> [What you will do] Excluding images, repeat the data exactly as given.

[Saved entries]
Content starts

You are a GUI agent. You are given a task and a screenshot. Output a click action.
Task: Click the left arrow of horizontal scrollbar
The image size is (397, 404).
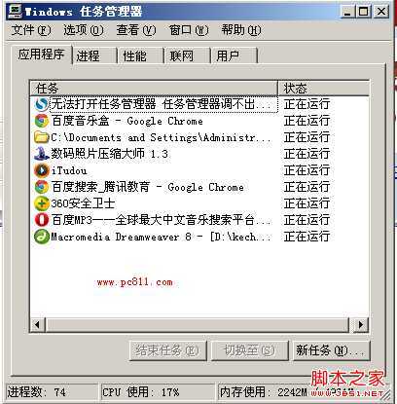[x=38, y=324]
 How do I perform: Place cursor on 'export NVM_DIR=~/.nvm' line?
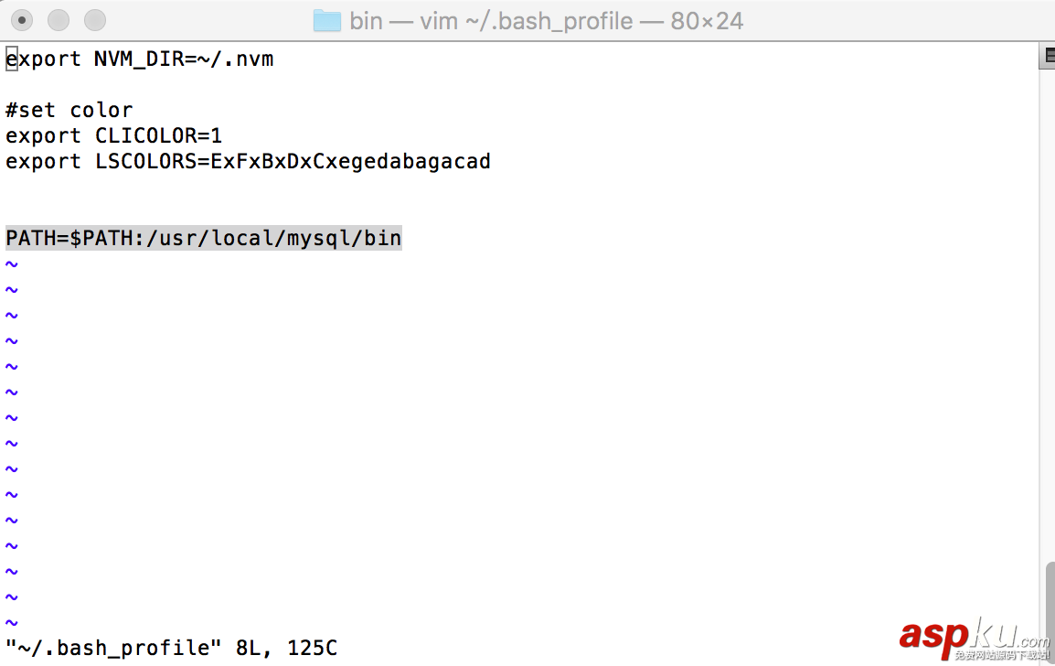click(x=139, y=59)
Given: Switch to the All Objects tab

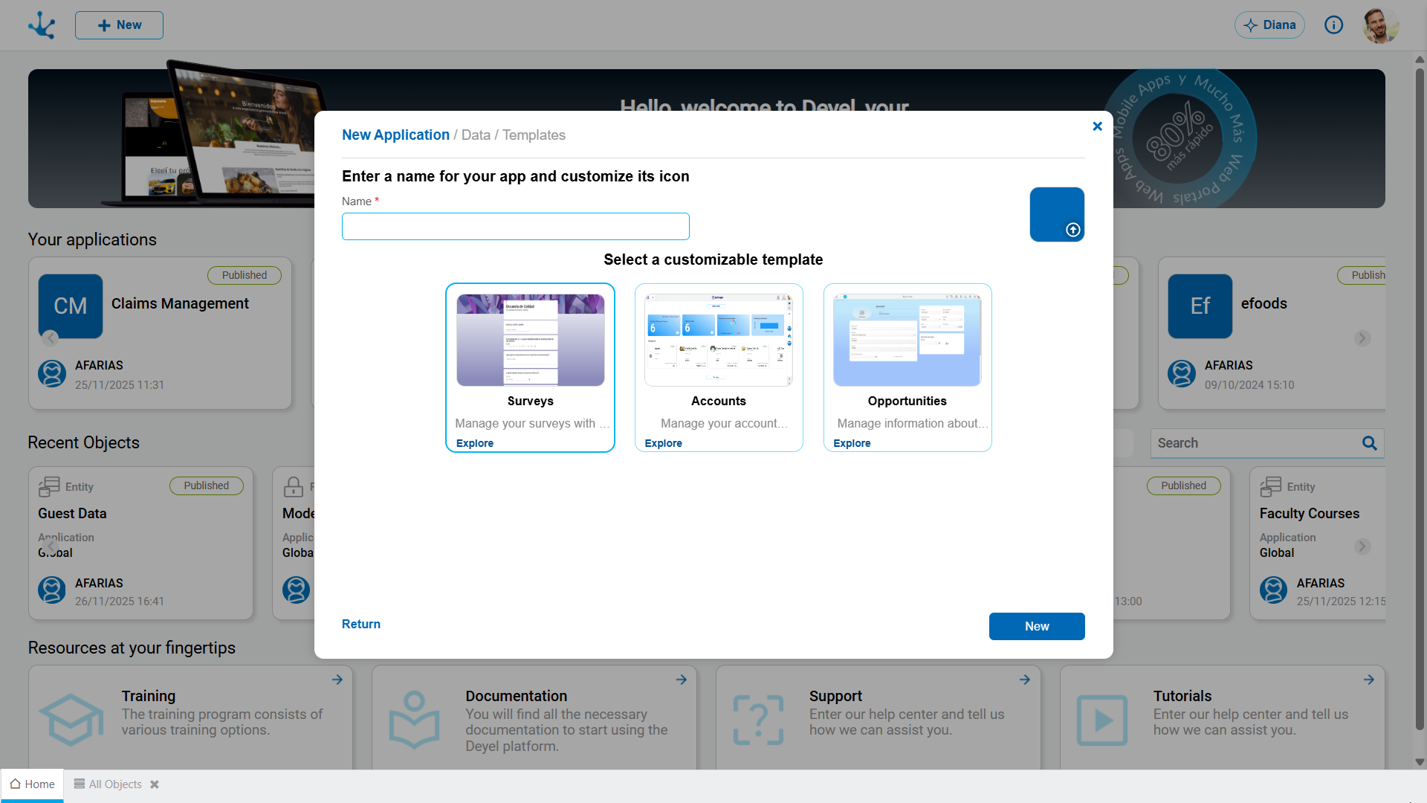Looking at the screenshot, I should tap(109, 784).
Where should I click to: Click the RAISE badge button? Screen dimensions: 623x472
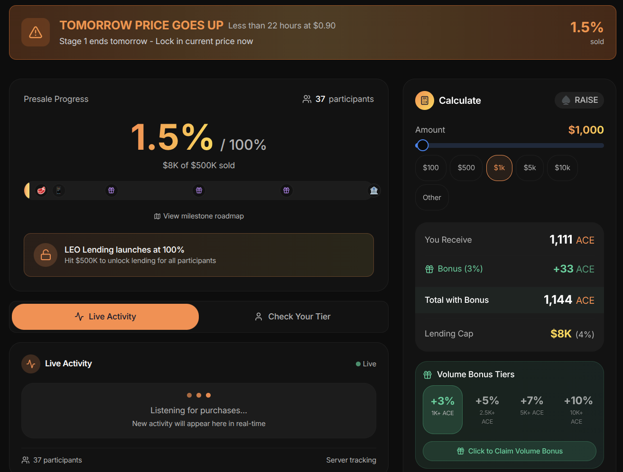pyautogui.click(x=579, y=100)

Content ends

> [Reply to the task]
You are a GUI agent. You are given a task and a screenshot. Output a click action.
Task: Click the left arrow of horizontal scrollbar
The image size is (397, 404).
[x=38, y=324]
 How do I perform: Place cursor on 'export NVM_DIR=~/.nvm' line?
click(x=139, y=59)
Given: Switch to the All Objects tab

Looking at the screenshot, I should tap(109, 784).
Where should I click to: Click the RAISE badge button? Screen dimensions: 623x472
pyautogui.click(x=579, y=100)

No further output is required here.